What makes representation interventions more efficient than weight perturbations for finetuning?

This explores why editing a model's hidden activations — leaving every weight frozen and instead learning a small intervention on the representations that flow through the layers — can beat weight-update methods like LoRA. The core result in the corpus is that representation finetuning hits roughly 10-50x better parameter efficiency than LoRA while matching or exceeding it on reasoning, instruction-following, and language understanding Can editing hidden representations beat weight updates for finetuning?. The interesting question is *why* a few directions in activation space can do the work of many weight updates.

The answer the corpus keeps circling back to is that the useful information is already organized in the representations — you don't need to rebuild it, you only need to point at it. Several notes show that high-level behaviors live as simple, low-dimensional structures in activation space. Chain-of-thought verbosity, for instance, turns out to be a single linear direction you can extract from ~50 examples and steer along, cutting reasoning length 67% with no retraining at all Can we steer reasoning toward brevity without retraining?. If a behavior is one direction in activation space, then a representation intervention that learns a low-rank subspace is operating at exactly the right granularity, whereas a weight update has to spread the same change across millions of parameters to express it.
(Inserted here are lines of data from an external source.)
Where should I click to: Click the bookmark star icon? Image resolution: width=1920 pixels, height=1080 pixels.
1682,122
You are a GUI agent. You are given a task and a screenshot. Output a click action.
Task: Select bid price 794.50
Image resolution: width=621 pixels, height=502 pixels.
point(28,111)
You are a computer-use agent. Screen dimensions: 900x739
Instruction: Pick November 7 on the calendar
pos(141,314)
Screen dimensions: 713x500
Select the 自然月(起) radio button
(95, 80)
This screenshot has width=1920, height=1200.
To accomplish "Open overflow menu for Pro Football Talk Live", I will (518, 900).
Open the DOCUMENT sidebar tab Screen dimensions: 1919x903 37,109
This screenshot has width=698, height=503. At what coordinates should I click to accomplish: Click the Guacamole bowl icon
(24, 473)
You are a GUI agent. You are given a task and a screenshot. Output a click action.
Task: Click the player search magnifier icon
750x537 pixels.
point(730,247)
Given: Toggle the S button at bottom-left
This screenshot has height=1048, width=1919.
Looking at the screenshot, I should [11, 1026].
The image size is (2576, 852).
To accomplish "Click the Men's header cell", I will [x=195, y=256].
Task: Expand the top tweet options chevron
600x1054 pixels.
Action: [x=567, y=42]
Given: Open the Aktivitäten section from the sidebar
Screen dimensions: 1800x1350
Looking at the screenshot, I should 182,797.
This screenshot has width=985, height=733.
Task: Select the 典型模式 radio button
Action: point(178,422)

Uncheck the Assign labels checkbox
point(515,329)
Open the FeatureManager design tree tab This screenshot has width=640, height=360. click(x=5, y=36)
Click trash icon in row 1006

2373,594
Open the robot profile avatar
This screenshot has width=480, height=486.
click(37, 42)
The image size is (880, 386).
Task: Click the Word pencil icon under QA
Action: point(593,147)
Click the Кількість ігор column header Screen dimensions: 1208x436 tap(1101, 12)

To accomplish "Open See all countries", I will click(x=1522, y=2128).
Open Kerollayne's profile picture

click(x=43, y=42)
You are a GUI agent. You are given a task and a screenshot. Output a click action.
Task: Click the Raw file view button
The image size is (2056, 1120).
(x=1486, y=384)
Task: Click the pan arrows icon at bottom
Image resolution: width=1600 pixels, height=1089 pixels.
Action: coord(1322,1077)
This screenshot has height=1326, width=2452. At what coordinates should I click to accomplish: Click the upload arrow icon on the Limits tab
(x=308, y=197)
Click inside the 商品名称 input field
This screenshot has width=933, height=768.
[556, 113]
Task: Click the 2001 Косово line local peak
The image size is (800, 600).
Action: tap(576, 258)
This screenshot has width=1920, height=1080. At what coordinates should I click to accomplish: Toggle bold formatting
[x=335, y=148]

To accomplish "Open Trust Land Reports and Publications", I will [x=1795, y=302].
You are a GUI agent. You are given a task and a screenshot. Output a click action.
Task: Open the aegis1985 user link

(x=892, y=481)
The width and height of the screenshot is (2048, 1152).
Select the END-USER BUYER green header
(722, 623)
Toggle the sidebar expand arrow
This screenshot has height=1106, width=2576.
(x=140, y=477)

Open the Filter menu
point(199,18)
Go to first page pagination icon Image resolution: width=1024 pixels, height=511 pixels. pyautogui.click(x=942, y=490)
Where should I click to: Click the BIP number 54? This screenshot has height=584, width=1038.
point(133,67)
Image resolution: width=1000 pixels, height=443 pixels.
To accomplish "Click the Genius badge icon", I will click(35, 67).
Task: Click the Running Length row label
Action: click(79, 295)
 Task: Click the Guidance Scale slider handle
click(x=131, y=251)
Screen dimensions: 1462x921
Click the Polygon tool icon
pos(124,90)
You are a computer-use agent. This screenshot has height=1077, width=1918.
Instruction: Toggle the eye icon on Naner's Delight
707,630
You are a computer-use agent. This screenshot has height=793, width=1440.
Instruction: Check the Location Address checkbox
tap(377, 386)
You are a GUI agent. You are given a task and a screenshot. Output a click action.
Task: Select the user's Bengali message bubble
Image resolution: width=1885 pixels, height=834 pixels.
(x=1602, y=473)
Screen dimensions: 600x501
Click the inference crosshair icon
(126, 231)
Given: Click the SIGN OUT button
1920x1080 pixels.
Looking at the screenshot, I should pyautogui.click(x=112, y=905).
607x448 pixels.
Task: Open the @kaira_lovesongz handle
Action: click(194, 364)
There's also a deeper reason rooted in how knowledge is stored versus computed. Proxy-tuning finds that direct weight finetuning corrupts the knowledge packed into a model's lower layers, while methods that leave base weights untouched and only shift the output distribution preserve that knowledge and still close 88-91% of the alignment gap Can decoding-time tuning preserve knowledge better than weight fine-tuning?. The pattern is that adaptation mostly needs to touch reasoning and style — which live in the flow of representations — not the stored facts baked into the weights. Touching weights risks overwriting things you wanted to keep; touching representations is surgical.

Why are representations such efficient handles in the first place? One note offers a formal answer: latents at the same level of a model's hierarchy are far more correlated with each other than raw tokens are, which is why predicting your own latents is exponentially more sample-efficient than predicting tokens Why is predicting latents more sample-efficient than tokens?. The same correlation structure that makes latent prediction cheap also makes representation editing cheap — you're working in a space where a little signal goes a long way. And the corpus suggests this structure is something models *learn*: activations grow dense and organized for familiar data during pretraining Is representational sparsity learned or intrinsic to neural networks?, meaning by the time you finetune, the representation space is already a well-shaped surface to intervene on.

The broader thread worth pulling: the field keeps discovering that you can change what a model *does* without changing what it *is*. Agents improve across episodes by writing verbal reflections into episodic memory with zero weight updates Can agents learn from failure without updating their weights?. Representation finetuning, activation steering, proxy-tuning, and memory-based learning are all variations on the same bet — that the frozen model already contains the capability, and adaptation is mostly a matter of routing, not rebuilding. The efficiency isn't a trick of low-rank math; it's a consequence of how much usable structure pretraining has already laid down in the representations.